TASK DETAILS:
Return all of the entries below exactly as they are given.

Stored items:
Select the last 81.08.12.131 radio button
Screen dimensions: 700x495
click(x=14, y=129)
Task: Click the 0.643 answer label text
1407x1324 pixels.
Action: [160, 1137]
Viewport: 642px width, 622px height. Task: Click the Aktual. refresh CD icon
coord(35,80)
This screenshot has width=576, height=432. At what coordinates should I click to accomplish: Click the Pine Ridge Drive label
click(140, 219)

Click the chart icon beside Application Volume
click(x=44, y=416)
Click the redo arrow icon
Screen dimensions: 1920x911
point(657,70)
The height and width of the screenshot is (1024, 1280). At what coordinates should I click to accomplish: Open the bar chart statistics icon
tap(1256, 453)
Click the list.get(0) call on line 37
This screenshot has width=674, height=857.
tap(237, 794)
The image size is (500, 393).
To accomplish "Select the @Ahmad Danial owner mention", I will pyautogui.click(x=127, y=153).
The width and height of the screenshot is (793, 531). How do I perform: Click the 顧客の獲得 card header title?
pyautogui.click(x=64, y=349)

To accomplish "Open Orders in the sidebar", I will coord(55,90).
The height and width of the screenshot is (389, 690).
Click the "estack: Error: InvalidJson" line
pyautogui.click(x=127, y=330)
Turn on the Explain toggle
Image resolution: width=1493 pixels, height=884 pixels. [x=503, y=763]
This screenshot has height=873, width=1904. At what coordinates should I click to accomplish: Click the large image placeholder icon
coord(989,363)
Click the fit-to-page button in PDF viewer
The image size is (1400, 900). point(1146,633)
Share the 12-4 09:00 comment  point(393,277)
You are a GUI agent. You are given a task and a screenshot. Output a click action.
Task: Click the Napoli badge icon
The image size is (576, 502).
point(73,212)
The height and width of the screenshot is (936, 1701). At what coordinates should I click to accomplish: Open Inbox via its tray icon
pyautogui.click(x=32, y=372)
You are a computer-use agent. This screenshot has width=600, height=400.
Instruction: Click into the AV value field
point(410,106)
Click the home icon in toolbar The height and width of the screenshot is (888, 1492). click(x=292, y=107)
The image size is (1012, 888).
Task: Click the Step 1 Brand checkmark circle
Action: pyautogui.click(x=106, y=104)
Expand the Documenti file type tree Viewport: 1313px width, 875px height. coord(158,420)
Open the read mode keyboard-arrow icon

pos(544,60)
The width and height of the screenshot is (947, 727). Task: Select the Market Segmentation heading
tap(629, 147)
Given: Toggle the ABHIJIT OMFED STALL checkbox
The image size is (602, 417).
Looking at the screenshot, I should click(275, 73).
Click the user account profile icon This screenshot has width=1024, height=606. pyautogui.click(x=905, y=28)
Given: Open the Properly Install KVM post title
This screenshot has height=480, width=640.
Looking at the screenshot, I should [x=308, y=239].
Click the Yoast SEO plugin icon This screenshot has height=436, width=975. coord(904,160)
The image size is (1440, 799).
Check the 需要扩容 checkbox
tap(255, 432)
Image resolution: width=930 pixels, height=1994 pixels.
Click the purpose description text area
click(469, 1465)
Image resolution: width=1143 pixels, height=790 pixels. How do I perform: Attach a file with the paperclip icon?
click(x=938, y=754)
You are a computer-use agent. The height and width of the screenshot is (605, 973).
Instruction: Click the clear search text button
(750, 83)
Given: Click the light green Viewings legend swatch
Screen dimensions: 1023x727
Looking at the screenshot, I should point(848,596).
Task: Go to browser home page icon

RESULT FOR THIS TASK:
Select the last 81.08.12.131 radio button
Screen dimensions: 700x495
click(x=14, y=129)
Task: Click the 0.643 answer label text
1407x1324 pixels.
Action: [160, 1137]
Viewport: 642px width, 622px height. Task: Click the Aktual. refresh CD icon
coord(35,80)
This screenshot has width=576, height=432. At what coordinates should I click to accomplish: Click the Pine Ridge Drive label
click(140, 219)

Click the chart icon beside Application Volume
click(x=44, y=416)
Click the redo arrow icon
Screen dimensions: 1920x911
point(657,70)
The height and width of the screenshot is (1024, 1280). At what coordinates should I click to accomplish: Open the bar chart statistics icon
tap(1256, 453)
Click the list.get(0) call on line 37
This screenshot has width=674, height=857.
tap(237, 794)
The image size is (500, 393).
To accomplish "Select the @Ahmad Danial owner mention", I will pyautogui.click(x=127, y=153).
The width and height of the screenshot is (793, 531). How do I perform: Click the 顧客の獲得 card header title?
pyautogui.click(x=64, y=349)

To accomplish "Open Orders in the sidebar", I will coord(55,90).
The height and width of the screenshot is (389, 690).
Click the "estack: Error: InvalidJson" line
pyautogui.click(x=127, y=330)
Turn on the Explain toggle
Image resolution: width=1493 pixels, height=884 pixels. [x=503, y=763]
This screenshot has height=873, width=1904. At what coordinates should I click to accomplish: Click the large image placeholder icon
coord(989,363)
Click the fit-to-page button in PDF viewer
The image size is (1400, 900). point(1146,633)
Share the 12-4 09:00 comment  point(393,277)
You are a GUI agent. You are given a task and a screenshot. Output a click action.
Task: Click the Napoli badge icon
The image size is (576, 502).
point(73,212)
The height and width of the screenshot is (936, 1701). At what coordinates should I click to accomplish: Open Inbox via its tray icon
pyautogui.click(x=32, y=372)
You are a computer-use agent. This screenshot has width=600, height=400.
Instruction: Click into the AV value field
point(410,106)
Click the home icon in toolbar The height and width of the screenshot is (888, 1492). click(x=292, y=107)
The image size is (1012, 888).
Task: Click the Step 1 Brand checkmark circle
Action: pyautogui.click(x=106, y=104)
Expand the Documenti file type tree Viewport: 1313px width, 875px height. coord(158,420)
Open the read mode keyboard-arrow icon

pos(544,60)
The width and height of the screenshot is (947, 727). Task: Select the Market Segmentation heading
tap(629, 147)
Given: Toggle the ABHIJIT OMFED STALL checkbox
The image size is (602, 417).
Looking at the screenshot, I should click(275, 73).
Click the user account profile icon This screenshot has width=1024, height=606. pyautogui.click(x=905, y=28)
Given: Open the Properly Install KVM post title
This screenshot has height=480, width=640.
Looking at the screenshot, I should [x=308, y=239].
Click the Yoast SEO plugin icon This screenshot has height=436, width=975. coord(904,160)
The image size is (1440, 799).
Check the 需要扩容 checkbox
tap(255, 432)
Image resolution: width=930 pixels, height=1994 pixels.
Click the purpose description text area
click(469, 1465)
Image resolution: width=1143 pixels, height=790 pixels. How do I perform: Attach a file with the paperclip icon?
click(x=938, y=754)
You are a computer-use agent. The height and width of the screenshot is (605, 973).
Instruction: Click the clear search text button
(750, 83)
Given: Click the light green Viewings legend swatch
Screen dimensions: 1023x727
Looking at the screenshot, I should point(848,596).
Task: Go to browser home page icon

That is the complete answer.